■ Page excerpt
•••••

I choose Hope and I hope you do the same.

In case you wanted to cry too!

I know Mother’s Day is very hard for a lot of infertile couples/women. It’s a reminder that you still don’t have a child. I have read numerous other blogs about how Mother’s Day effects them, and some have been sad, and some have been wonderfully positive. I am choosing to stay on the side of positivity. There was one blog I read about Mothering Yourself, that I found fabulous. In summary it basically was talking about how we are being a mother to ourselves during/though the infertility process. We advocate for ourselves, take care of ourselves, we do everything to ensure that our next fertility treatment can be as successful as possible, and lastly, when there is no hope, we still find a way to have it.

I got the most adorable card Mother’s Day Card yesterday from the The Huz. He put a little letter inside and it was the sweetest thing I have ever read. This was the last line of the letter. “I hope our children look back at the card and say, “why did dad send mom a Mother’s Day card when they did not have children yet’, it’s because we knew and we had hope.”

•••••

■ Given information
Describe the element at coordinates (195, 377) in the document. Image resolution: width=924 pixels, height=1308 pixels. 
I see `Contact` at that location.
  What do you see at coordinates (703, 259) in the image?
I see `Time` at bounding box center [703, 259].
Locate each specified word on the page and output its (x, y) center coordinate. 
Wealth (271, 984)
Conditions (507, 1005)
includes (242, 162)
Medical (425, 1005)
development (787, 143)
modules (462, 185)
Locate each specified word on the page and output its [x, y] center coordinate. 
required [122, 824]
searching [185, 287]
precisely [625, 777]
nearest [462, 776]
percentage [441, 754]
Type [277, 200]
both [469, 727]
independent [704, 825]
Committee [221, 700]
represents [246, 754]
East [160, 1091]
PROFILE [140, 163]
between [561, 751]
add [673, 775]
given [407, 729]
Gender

•••••

■ Study questions
a) Answer these from the Mother's Day post:
(i) What was the subject of the blog the writer found fabulous?
(ii) Who sent the writer a Mother's Day card?
(iii) What was tucked inside that card?
b) Write a continuation of the Mother's Day post, starting after its final line.

■ Exercise responses
a)
(i) Mothering Yourself
(ii) The Huz
(iii) A little letter

b)
So I hope today is a wonderful Mother’s Day to all those hoping to make this the last Mother’s Day without a child.

Happy Mother’s Day!

Pamper Mircale Commerical – I just like all the babies! So Sweet!

Today on twitter I have read three different posts on how to tell the infertile couple you are pregnant. This is funny because for the last 2.5 weeks I have suspected that my sister-in-law is pregnant and not telling me since she knows what we are going through. I feel with this whole IVF treatment it makes your senses even more heighten to seeing and knowing symptoms of pregnancy.

I have 3 types of online support that I am using to get through this IVF cycle, obviously this one where I can blog about what is going on with my cycle. Twitter, where I follow other infertile couples on their journeys through IVF, and BabyCenter, which I have a little group of 11 girls who are all the same age as me 24-26, going through IVF this May cycle with me. After reading those blogs and talking to the girls on my BabyCenter group I have realized a couple of things personally about telling the infertile couple you are pregnant.

I think it depends where you are in your infertility journey. My group on BabyCenter group are all first time IVFers, only 2 have done IUIs, and a couple took Clomid. We have barely been on this journey. So we are still excited whenever we hear of someone being pregnant. However, talk to us a couple of years from now if we have not had any children, and have spent thousands and thousands of dollars, we may not be as excited. I think the infertility journey can definitely wear you down.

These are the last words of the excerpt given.